What needs to be done - In the listing below, the line containing "掲載メディア (385, 2204)" marks the end; copy exactly every line from the first through that one.
++++
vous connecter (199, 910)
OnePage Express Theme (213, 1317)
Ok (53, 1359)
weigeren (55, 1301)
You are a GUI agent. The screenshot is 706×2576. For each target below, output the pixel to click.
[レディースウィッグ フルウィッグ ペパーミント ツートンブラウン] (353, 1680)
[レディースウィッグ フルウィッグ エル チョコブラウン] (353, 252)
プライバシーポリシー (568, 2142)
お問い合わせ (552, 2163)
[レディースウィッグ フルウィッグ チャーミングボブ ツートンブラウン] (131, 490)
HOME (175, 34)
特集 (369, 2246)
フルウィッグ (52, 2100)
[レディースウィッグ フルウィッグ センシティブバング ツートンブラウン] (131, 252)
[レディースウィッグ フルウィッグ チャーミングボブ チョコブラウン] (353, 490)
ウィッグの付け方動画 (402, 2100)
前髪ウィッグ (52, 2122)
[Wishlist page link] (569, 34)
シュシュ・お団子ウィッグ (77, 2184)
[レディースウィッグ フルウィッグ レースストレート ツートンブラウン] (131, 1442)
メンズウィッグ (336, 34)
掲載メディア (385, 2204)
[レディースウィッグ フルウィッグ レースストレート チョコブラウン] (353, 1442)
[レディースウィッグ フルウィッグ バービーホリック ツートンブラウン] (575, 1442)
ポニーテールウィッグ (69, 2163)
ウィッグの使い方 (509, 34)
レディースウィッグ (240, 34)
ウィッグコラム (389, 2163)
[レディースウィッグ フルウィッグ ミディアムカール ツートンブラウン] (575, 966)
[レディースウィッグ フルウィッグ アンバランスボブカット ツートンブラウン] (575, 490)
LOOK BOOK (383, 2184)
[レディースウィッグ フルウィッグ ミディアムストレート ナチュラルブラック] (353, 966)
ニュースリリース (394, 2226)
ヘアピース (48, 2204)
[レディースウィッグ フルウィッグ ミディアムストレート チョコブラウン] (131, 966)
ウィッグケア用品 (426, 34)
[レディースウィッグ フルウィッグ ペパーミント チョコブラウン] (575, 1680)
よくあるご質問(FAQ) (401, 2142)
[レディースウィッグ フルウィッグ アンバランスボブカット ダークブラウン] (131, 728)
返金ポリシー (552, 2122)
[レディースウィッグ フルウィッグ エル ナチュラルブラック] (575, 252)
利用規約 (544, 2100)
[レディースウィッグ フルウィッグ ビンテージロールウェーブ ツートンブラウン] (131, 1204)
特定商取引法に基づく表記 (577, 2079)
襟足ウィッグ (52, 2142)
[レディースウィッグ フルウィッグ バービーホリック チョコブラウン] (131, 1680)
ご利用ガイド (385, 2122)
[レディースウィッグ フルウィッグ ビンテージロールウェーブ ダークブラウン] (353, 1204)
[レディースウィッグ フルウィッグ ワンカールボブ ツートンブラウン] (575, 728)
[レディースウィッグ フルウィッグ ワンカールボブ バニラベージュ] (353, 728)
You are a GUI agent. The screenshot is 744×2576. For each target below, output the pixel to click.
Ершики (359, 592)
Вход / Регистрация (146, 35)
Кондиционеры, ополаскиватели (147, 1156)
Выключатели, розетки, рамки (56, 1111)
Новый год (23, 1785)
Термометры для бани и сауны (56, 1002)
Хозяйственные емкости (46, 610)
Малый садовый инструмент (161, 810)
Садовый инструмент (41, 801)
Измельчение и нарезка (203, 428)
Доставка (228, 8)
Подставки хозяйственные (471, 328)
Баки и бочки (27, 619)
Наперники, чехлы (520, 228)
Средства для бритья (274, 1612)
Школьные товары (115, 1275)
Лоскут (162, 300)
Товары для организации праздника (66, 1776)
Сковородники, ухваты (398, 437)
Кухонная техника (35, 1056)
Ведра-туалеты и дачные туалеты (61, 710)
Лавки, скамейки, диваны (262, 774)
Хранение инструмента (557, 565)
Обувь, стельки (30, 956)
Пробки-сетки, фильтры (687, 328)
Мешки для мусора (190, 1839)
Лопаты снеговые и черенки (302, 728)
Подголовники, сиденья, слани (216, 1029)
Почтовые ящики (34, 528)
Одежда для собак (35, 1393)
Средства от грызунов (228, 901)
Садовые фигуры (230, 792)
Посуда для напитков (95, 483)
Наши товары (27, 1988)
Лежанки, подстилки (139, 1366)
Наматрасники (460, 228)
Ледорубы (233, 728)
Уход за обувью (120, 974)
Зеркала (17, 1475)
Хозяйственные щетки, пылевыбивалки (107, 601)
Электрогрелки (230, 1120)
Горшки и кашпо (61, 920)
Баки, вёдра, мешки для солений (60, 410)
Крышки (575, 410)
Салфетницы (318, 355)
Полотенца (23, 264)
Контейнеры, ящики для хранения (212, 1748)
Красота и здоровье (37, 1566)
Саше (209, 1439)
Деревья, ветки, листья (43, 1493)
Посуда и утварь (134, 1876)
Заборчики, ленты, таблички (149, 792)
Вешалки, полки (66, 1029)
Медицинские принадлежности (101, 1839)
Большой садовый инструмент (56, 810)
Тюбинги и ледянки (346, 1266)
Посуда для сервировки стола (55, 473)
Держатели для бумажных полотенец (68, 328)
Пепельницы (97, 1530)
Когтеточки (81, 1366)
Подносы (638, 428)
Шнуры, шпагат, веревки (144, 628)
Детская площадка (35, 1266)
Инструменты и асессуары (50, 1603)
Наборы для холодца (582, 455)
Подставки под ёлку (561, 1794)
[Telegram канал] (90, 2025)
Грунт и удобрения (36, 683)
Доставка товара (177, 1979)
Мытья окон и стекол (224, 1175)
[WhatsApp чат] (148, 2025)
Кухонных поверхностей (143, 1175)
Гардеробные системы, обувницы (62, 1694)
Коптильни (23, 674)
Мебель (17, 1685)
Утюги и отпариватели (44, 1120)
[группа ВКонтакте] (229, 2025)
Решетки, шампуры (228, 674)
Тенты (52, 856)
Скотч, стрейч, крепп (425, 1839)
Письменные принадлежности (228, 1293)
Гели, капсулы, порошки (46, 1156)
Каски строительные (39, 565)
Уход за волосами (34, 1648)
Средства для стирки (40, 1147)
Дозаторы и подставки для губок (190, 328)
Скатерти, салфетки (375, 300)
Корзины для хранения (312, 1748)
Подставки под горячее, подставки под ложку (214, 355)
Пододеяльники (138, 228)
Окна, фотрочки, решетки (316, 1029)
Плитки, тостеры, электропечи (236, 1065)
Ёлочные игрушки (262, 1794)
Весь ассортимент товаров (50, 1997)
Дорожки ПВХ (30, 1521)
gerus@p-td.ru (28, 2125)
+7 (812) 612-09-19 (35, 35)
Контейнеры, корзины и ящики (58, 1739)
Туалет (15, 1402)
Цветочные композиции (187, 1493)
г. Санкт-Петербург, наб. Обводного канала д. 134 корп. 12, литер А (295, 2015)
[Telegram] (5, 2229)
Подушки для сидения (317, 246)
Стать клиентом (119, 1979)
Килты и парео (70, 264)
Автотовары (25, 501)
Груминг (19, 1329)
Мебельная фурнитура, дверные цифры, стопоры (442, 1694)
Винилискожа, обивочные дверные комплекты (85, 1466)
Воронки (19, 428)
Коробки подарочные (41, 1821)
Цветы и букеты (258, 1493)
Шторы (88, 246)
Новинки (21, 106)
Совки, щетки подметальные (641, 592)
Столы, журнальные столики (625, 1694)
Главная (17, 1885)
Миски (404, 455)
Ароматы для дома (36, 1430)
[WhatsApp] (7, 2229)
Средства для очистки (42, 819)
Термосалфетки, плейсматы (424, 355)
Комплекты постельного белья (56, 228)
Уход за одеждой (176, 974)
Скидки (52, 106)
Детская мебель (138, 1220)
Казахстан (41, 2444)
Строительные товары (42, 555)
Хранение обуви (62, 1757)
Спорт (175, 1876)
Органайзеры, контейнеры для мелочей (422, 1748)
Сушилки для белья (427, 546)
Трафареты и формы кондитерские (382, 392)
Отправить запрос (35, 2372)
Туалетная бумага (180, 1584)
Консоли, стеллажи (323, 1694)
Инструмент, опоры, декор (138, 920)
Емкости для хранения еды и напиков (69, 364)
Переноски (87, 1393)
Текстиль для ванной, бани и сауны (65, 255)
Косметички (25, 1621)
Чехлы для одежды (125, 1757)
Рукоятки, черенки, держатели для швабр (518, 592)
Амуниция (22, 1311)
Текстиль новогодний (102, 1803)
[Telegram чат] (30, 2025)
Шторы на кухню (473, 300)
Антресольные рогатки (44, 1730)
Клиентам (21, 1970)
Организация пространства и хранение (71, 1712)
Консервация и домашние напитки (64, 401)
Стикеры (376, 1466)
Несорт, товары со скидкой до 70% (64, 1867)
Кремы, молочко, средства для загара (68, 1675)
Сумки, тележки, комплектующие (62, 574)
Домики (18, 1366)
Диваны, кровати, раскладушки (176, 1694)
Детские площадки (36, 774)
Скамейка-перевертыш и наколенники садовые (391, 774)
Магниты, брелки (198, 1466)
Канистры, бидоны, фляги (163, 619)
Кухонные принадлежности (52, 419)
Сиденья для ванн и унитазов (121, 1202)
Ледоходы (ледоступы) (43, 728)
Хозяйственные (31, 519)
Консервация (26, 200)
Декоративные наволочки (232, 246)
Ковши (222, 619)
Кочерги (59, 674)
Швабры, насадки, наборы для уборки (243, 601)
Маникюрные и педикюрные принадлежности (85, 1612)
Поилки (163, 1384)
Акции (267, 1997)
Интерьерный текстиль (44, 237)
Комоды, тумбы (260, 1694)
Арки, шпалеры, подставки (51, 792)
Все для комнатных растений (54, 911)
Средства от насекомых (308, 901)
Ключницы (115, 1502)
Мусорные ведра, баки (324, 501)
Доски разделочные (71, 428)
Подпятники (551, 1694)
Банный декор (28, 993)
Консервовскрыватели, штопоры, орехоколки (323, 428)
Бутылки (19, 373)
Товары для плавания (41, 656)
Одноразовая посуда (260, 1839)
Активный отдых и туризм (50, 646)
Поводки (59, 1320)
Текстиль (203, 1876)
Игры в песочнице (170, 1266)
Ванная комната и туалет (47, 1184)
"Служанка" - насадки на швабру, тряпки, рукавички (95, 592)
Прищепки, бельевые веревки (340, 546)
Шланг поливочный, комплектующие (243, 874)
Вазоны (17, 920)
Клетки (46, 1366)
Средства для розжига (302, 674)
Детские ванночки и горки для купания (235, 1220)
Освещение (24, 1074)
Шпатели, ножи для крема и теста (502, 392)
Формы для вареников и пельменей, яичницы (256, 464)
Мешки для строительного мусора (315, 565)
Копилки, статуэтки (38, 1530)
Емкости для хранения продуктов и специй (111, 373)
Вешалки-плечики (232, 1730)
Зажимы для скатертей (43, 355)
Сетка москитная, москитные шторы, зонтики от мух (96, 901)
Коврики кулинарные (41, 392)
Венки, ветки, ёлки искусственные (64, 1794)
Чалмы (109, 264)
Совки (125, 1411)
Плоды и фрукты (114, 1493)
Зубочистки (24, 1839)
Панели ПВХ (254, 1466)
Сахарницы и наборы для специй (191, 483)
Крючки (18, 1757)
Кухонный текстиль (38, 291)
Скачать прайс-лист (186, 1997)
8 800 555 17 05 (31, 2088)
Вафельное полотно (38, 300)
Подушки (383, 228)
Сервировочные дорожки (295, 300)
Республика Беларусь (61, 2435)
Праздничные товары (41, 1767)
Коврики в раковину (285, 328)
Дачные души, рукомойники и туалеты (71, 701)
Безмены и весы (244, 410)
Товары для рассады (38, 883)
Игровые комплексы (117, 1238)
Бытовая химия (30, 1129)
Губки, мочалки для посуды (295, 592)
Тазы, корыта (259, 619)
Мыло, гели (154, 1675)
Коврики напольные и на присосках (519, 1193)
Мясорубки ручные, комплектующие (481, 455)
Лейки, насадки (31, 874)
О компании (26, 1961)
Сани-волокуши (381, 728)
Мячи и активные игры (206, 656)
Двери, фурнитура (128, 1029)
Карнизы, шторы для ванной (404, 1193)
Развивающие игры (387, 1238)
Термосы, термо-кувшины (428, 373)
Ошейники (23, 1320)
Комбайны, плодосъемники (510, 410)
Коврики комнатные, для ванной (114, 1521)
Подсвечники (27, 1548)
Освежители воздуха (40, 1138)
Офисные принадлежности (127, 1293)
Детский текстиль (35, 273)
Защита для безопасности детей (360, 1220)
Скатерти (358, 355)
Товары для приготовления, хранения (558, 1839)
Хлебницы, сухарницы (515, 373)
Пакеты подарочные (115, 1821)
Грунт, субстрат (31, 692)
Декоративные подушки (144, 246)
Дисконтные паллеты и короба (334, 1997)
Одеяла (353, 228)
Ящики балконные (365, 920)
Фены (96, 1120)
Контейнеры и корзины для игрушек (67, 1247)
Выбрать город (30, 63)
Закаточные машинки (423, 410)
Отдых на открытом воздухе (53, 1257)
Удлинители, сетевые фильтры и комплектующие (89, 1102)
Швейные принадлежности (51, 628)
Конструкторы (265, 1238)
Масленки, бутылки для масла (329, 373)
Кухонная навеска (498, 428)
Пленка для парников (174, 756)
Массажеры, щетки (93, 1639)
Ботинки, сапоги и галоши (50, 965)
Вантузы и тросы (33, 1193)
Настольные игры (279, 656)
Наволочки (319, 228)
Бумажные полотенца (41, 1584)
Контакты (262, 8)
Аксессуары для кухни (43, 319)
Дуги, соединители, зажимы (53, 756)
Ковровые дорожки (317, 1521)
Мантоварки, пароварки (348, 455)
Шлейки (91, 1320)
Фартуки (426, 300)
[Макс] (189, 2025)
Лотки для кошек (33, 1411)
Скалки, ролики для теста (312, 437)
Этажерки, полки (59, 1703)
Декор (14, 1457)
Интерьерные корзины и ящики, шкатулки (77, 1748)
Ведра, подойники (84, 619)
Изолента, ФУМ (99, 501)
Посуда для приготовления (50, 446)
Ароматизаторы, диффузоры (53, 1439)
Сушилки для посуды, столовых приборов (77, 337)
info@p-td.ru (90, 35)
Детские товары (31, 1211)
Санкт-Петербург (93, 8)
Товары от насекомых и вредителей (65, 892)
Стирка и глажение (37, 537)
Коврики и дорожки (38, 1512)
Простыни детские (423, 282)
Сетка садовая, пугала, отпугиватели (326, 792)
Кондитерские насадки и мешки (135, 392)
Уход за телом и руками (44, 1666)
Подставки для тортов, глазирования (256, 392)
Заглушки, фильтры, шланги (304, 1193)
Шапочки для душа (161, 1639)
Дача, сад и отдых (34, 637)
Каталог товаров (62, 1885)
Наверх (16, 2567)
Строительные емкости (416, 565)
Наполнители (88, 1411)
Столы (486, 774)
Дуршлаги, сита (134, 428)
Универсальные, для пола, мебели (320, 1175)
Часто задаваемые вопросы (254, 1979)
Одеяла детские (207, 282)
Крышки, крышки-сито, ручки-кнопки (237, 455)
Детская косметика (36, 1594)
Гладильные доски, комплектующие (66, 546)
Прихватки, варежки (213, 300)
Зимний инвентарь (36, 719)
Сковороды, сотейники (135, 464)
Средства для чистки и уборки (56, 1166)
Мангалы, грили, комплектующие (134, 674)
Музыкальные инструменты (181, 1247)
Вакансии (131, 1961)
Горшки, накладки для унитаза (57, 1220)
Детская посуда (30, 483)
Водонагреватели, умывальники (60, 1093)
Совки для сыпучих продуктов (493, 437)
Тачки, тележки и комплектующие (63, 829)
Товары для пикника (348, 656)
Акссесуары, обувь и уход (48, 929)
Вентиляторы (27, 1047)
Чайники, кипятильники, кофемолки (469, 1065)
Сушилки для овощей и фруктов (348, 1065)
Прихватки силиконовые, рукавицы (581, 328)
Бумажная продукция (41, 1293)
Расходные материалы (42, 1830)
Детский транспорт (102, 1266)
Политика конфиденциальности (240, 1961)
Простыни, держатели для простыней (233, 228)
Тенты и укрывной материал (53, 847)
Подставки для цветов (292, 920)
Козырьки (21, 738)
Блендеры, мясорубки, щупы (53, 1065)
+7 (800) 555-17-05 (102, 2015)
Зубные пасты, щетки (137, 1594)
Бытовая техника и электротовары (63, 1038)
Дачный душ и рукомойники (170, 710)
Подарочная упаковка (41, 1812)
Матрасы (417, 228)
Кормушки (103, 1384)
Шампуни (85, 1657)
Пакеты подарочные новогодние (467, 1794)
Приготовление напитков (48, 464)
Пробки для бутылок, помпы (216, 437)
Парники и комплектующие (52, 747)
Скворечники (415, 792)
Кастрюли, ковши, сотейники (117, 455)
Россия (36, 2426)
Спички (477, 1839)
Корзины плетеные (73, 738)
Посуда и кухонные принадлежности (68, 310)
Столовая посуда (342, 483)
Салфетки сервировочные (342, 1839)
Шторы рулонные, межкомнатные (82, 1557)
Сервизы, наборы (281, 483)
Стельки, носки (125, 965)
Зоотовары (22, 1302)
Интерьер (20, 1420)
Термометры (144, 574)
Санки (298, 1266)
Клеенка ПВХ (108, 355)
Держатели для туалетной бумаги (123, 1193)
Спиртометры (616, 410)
++++
Result below -
vous connecter (199, 910)
OnePage Express Theme (213, 1317)
Ok (53, 1359)
weigeren (55, 1301)
You are a GUI agent. The screenshot is 706×2576. For each target below, output the pixel to click.
[レディースウィッグ フルウィッグ ペパーミント ツートンブラウン] (353, 1680)
[レディースウィッグ フルウィッグ エル チョコブラウン] (353, 252)
プライバシーポリシー (568, 2142)
お問い合わせ (552, 2163)
[レディースウィッグ フルウィッグ チャーミングボブ ツートンブラウン] (131, 490)
HOME (175, 34)
特集 (369, 2246)
フルウィッグ (52, 2100)
[レディースウィッグ フルウィッグ センシティブバング ツートンブラウン] (131, 252)
[レディースウィッグ フルウィッグ チャーミングボブ チョコブラウン] (353, 490)
ウィッグの付け方動画 (402, 2100)
前髪ウィッグ (52, 2122)
[Wishlist page link] (569, 34)
シュシュ・お団子ウィッグ (77, 2184)
[レディースウィッグ フルウィッグ レースストレート ツートンブラウン] (131, 1442)
メンズウィッグ (336, 34)
掲載メディア (385, 2204)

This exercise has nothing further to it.